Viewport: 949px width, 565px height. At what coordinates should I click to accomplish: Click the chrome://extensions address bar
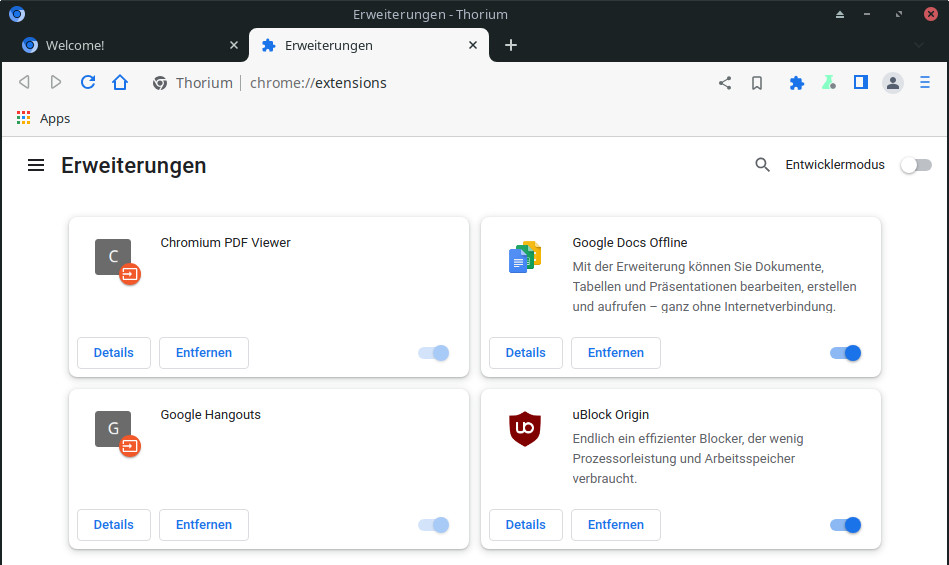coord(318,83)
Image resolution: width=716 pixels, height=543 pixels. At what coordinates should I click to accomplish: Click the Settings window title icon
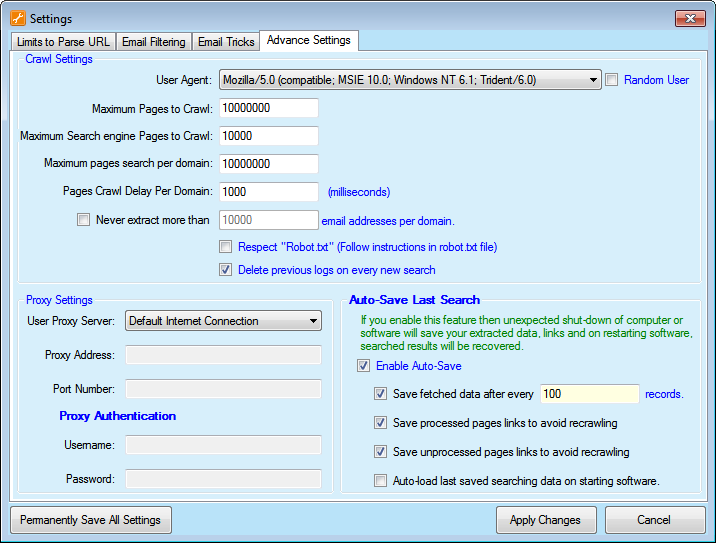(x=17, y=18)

--

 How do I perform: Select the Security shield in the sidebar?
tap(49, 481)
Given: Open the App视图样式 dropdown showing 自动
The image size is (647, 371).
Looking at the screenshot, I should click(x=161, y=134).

---

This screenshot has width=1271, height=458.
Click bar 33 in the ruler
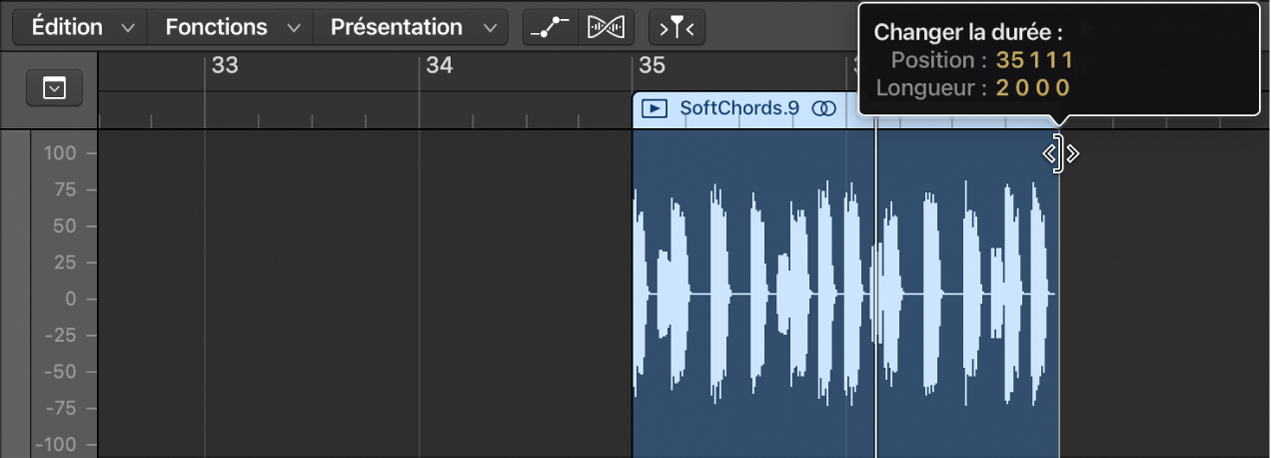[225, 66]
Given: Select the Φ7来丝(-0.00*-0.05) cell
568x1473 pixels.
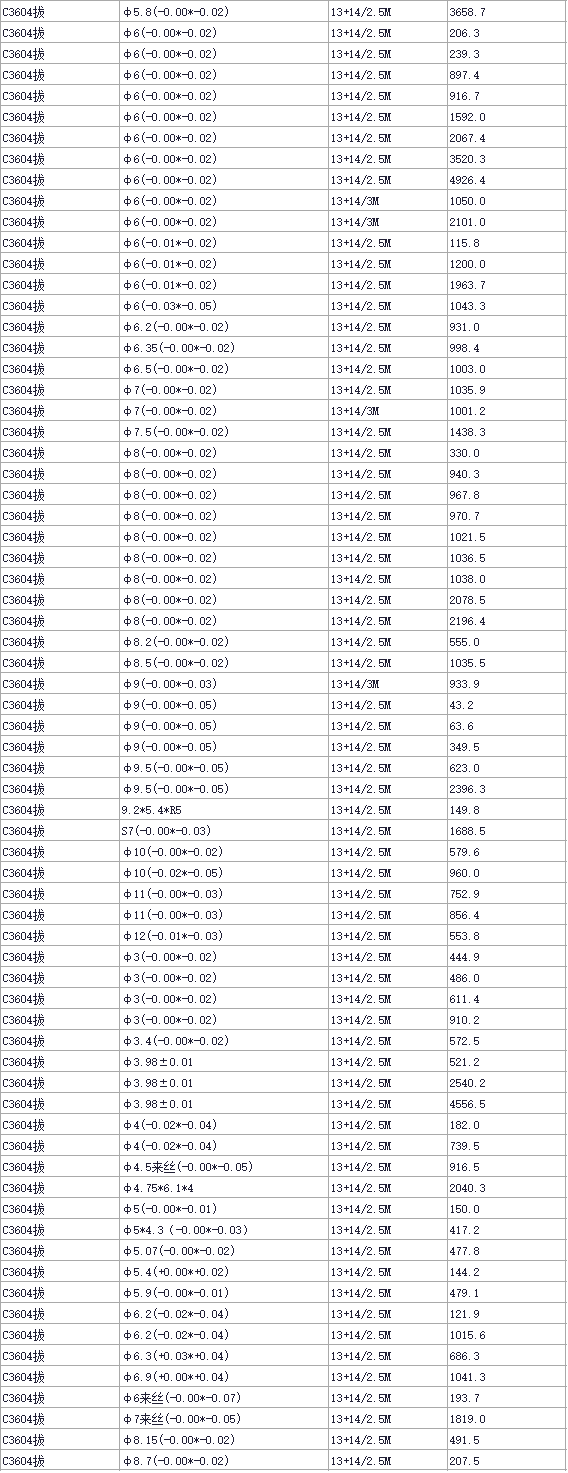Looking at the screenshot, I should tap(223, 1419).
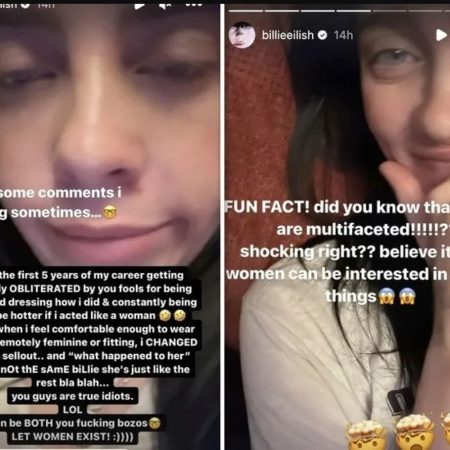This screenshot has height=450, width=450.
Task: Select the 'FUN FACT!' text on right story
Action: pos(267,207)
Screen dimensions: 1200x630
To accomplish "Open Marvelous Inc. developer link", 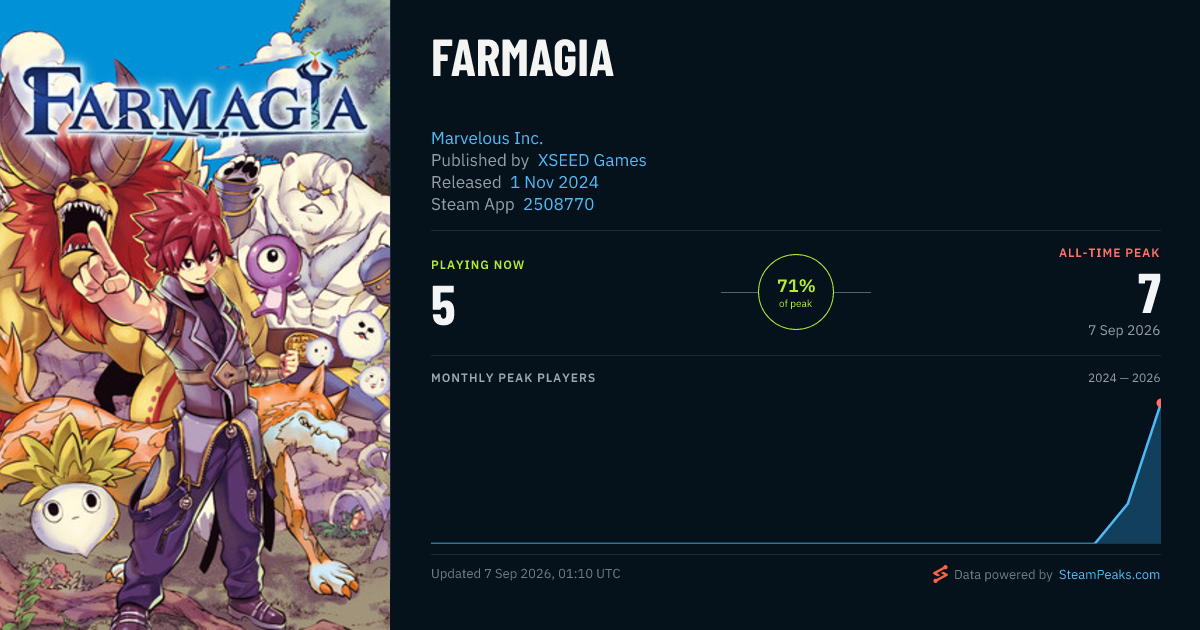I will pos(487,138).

= HOW TO COMPLETE THIS TASK =
Search the material above for the string "Given", and copy every line in which it turns up.

= OUTPUT BELOW =
Given: Open the App视图样式 dropdown showing 自动
Given: Select the Φ7来丝(-0.00*-0.05) cell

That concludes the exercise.